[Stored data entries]

--- START ---

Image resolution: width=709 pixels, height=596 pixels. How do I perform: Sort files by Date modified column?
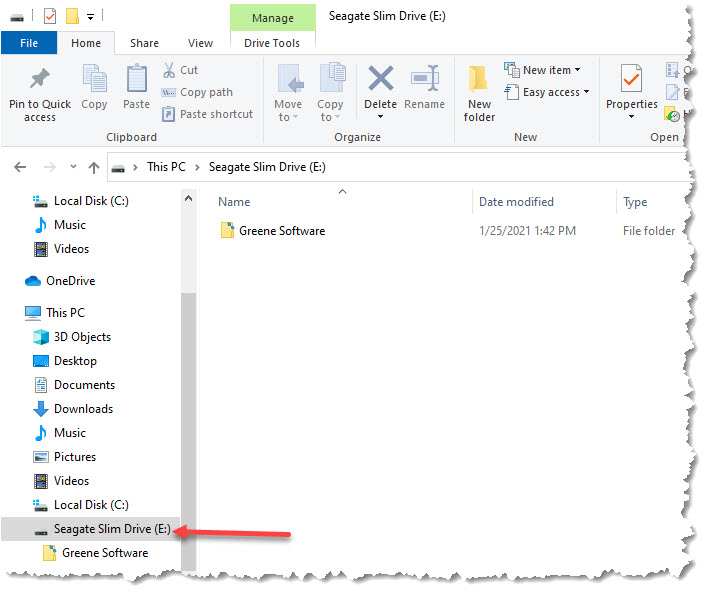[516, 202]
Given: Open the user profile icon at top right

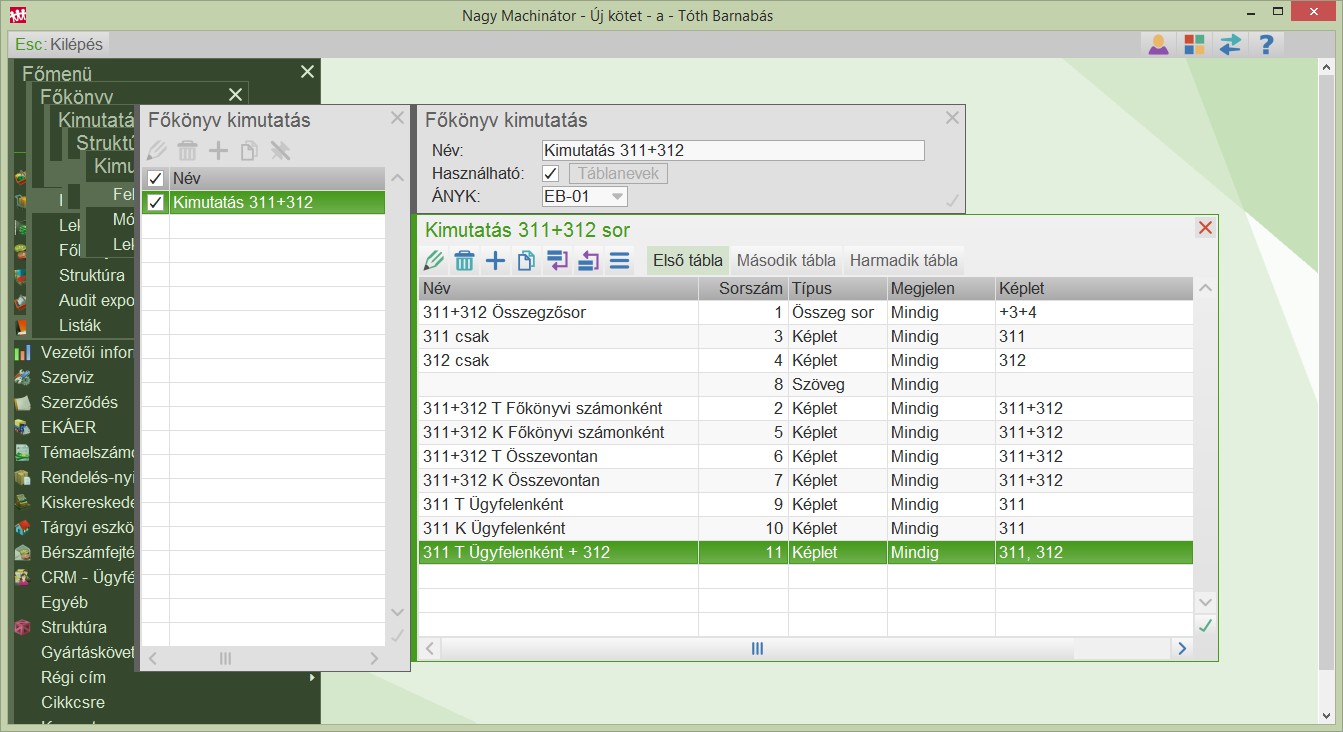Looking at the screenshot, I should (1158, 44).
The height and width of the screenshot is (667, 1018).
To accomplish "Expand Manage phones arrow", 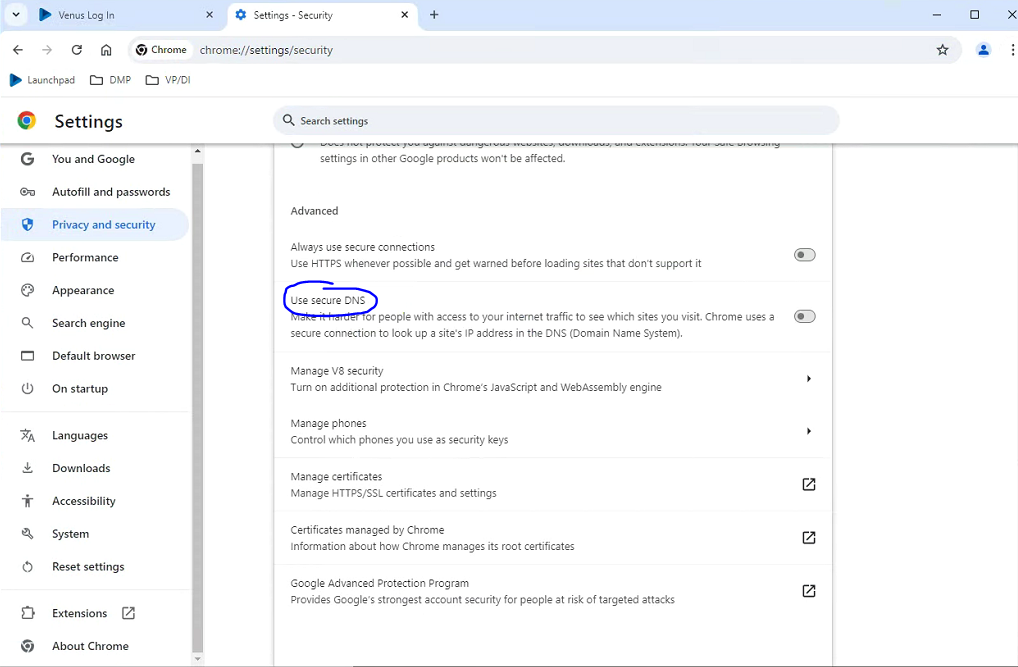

--- END ---

- PROBLEM TO WORK ON -
Go through the lines above and write each one out verbatim, skipping the pictures.

- ANSWER TO THIS EXERCISE -
Image resolution: width=709 pixels, height=596 pixels. How do I perform: Sort files by Date modified column?
[516, 202]
Given: Open the user profile icon at top right

Looking at the screenshot, I should (1158, 44).
The height and width of the screenshot is (667, 1018).
To accomplish "Expand Manage phones arrow", 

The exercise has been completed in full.